Стаббинс, - сказал сэр Ланцелот непринужденно, делая трехдюймовый разрез над аппендиксом,- Напомните мне зайти в Фортнум, моя жена убьет меня, если я снова забуду купить сухого имбиря. Я полагаю, я могу начать?- спросил он анестезиолога.
«Дейли Телеграф» согласно качнулась.
Я был удивлен, сухой имбирь, в операционной?
Список покупок нарушал святость хирургии. И еще эта «Дейли Телеграф».
«Я расскажу вам чертовски смешную историю, ребята,- продолжал сэр Ланцелот, углубляя разрез,- Надорвете животики. Случилась на прошлой неделе. Пожилая дама пришла ко мне в приемную на Харли-Стрит. Сестра!- воскликнул он с внезапным раздражением,- Вы что, считаете, что я буду оперировать ножом для масла? Этот нож совершенно невозможен».
Он кинул его на пол. Даже не взглянув на него сестра подала другой.
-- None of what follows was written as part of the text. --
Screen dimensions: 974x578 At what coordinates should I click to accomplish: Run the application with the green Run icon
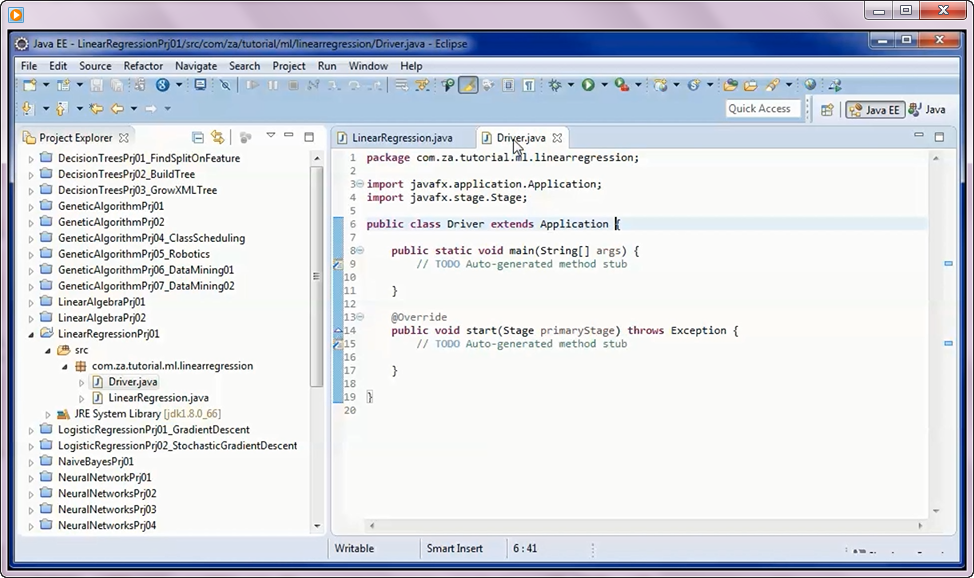click(x=588, y=85)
«Этот лучше,- прорычал сэр Ланцелот, и затем прежним тоном, как если бы он был двумя людьми одновременно, сказал,- О чем бишь я? Ах да, пожилая дама. Она сказала, что пришла по совету лорда Как-Там-Его, не могу я запомнить всех этих титулованных, которого я оперировал в прошлом году. И говорит, что убеждена, что у нее камни в желчном пузыре.»
«Так, смотрите сюда Стаббинс, не могли бы вы с Крейтом не мешать друг другу. Ваша задача аккуратно промокать рану тампонами, а не махать ими, как флагом Армии Спасения. Как, черт возьми, могу я оперировать, если все тонет в крови? На мне что, проклятье, что мои ассистенты всегда с парой левых рук. И мне нужен зажим! Сестра! Поторопись, женщина, я не собираюсь ждать до ночи».
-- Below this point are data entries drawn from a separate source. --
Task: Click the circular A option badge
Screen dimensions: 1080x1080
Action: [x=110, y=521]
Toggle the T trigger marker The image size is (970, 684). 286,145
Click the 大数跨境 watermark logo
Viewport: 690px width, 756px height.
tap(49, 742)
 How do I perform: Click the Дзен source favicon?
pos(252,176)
Сэр Ланцелот, пока говорил, нетерпеливо, как ребенок, открывающий рождественский подарок, вскрыл брюшину.
«Ну-с,- продолжил он снова любезно, ведя операцию с концентрацией сплетничающей женщины, вяжущей пару носков,- Я говорю этой леди: «Камни в желчном пузыре? Что заставляет вас так думать?» - Ни у кого в жизни я не видел большего удивления!»
Он вернулся к операции.
«Что это за структура, джентльмены?»
Ответил один из студентов, стоявший на углу стола.
«Неплохо, кто бы вы ни были,- сказал Сэр Ланцелот, однако, без какого бы то ни было энтузиазма в голосе,- Рад видеть, что вы не все забыли из предыдущих двух лет, удивлен, что это так и есть…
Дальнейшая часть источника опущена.